TORONTO (Reuters) - Canada’s benchmark stock index rose to its highest level in nearly two months on Friday as investors cheered a move by China to cut interest rates and signs that the European Central Bank might step up asset purchases.
The surprise announcement was the first time in two years that China had cut rates, following signals that the pace of growth in the world’s second-biggest economy was slowing.
The move helped drive gains in the prices of commodities such as gold, copper and oil; and that pushed up shares in the mining and energy sectors. The Canadian equity market is heavily weighted in natural resource stocks, and the country is a major exporter of commodities.
Providing a further boost, ECB President Mario Draghi indicated that he was willing to take strong steps to prevent the euro zone from falling into deflation.
The benchmark TSX was up for the sixth day and recorded its sixth consecutive weekly gain, recovering from a sharp market correction in October.
“China is looking for ways to deepen and broaden its financial systems, its economy, and they are using market-based tools,” said Stephen Wood, chief market strategist, North America, at Russell Investments.

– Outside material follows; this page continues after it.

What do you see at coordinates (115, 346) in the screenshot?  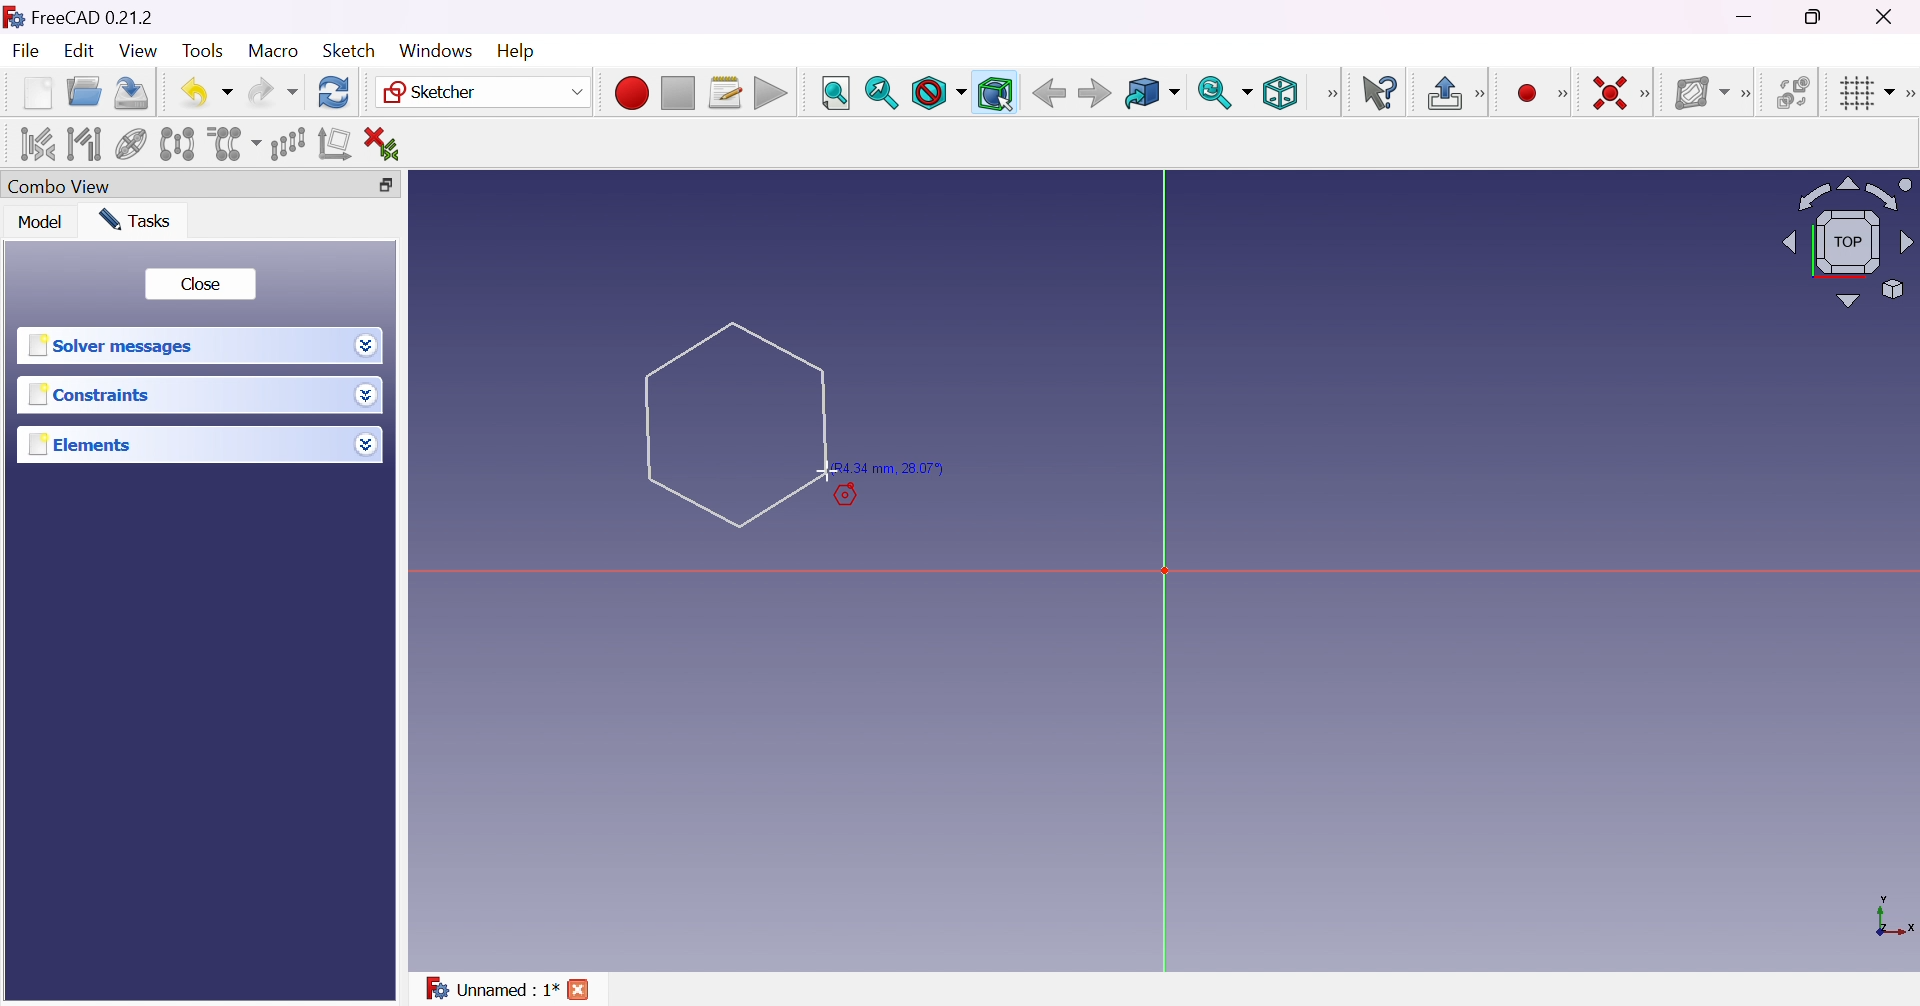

“This is still a world that is dominated by central bank activity,” he added.
The Toronto Stock Exchange’s S&P/TSX composite index .GSPTSE closed up 36.28 points, or 0.24 percent, at 15,111.46. Five of the 10 main sectors on the index were higher.
The materials sector, which includes mining stocks, climbed 0.8 percent. First Quantum Minerals Ltd (FM.TO) shot up 7.2 percent to C$19.12, and Teck Resources Ltd TCKb.TO jumped 9.4 percent to C$19.94.